TASK BRIEF: Turn every line of the material below into a Markdown table with two columns, Row and Line. Row holds a running line number and Line holds the text, and blank lines are left out.
★ ★ ★ ★
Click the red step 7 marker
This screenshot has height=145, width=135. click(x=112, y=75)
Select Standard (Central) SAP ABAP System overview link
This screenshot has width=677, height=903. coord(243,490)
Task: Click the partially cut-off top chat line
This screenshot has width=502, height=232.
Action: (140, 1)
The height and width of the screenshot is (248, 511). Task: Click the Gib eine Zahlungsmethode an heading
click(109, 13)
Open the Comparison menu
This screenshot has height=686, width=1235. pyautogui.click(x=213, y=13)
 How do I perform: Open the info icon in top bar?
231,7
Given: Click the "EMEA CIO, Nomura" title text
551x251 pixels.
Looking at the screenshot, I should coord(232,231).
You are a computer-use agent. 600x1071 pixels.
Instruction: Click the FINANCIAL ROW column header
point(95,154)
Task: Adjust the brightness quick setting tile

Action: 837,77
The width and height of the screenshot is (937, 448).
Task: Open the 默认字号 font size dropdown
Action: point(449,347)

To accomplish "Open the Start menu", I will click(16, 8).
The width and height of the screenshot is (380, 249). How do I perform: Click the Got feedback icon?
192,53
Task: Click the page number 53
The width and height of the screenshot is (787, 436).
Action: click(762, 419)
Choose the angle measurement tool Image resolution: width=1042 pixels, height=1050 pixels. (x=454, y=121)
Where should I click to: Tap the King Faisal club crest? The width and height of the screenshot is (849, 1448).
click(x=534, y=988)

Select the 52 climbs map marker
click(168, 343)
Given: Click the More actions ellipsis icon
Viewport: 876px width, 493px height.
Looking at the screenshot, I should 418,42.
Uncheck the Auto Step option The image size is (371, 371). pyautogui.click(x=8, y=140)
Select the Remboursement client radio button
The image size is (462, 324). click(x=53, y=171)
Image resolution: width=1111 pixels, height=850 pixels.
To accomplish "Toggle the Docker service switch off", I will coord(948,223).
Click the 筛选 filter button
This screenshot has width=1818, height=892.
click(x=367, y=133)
★ ★ ★ ★
ANSWER TO THE TASK:
| Row | Line |
|---|---|
| 1 | Click the red step 7 marker |
| 2 | This screenshot has height=145, width=135. click(x=112, y=75) |
| 3 | Select Standard (Central) SAP ABAP System overview link |
| 4 | This screenshot has width=677, height=903. coord(243,490) |
| 5 | Task: Click the partially cut-off top chat line |
| 6 | This screenshot has width=502, height=232. |
| 7 | Action: (140, 1) |
| 8 | The height and width of the screenshot is (248, 511). Task: Click the Gib eine Zahlungsmethode an heading |
| 9 | click(109, 13) |
| 10 | Open the Comparison menu |
| 11 | This screenshot has height=686, width=1235. pyautogui.click(x=213, y=13) |
| 12 |  How do I perform: Open the info icon in top bar? |
| 13 | 231,7 |
| 14 | Given: Click the "EMEA CIO, Nomura" title text |
| 15 | 551x251 pixels. |
| 16 | Looking at the screenshot, I should coord(232,231). |
| 17 | You are a computer-use agent. 600x1071 pixels. |
| 18 | Instruction: Click the FINANCIAL ROW column header |
| 19 | point(95,154) |
| 20 | Task: Adjust the brightness quick setting tile |
| 21 | Action: 837,77 |
| 22 | The width and height of the screenshot is (937, 448). |
| 23 | Task: Open the 默认字号 font size dropdown |
| 24 | Action: point(449,347) |
| 25 | To accomplish "Open the Start menu", I will click(16, 8). |
| 26 | The width and height of the screenshot is (380, 249). How do I perform: Click the Got feedback icon? |
| 27 | 192,53 |
| 28 | Task: Click the page number 53 |
| 29 | The width and height of the screenshot is (787, 436). |
| 30 | Action: click(762, 419) |
| 31 | Choose the angle measurement tool Image resolution: width=1042 pixels, height=1050 pixels. (x=454, y=121) |
| 32 | Where should I click to: Tap the King Faisal club crest? The width and height of the screenshot is (849, 1448). |
| 33 | click(x=534, y=988) |
| 34 | Select the 52 climbs map marker |
| 35 | click(168, 343) |
| 36 | Given: Click the More actions ellipsis icon |
| 37 | Viewport: 876px width, 493px height. |
| 38 | Looking at the screenshot, I should 418,42. |
| 39 | Uncheck the Auto Step option The image size is (371, 371). pyautogui.click(x=8, y=140) |
| 40 | Select the Remboursement client radio button |
| 41 | The image size is (462, 324). click(x=53, y=171) |
| 42 | Image resolution: width=1111 pixels, height=850 pixels. |
| 43 | To accomplish "Toggle the Docker service switch off", I will coord(948,223). |
| 44 | Click the 筛选 filter button |
| 45 | This screenshot has width=1818, height=892. |
| 46 | click(x=367, y=133) |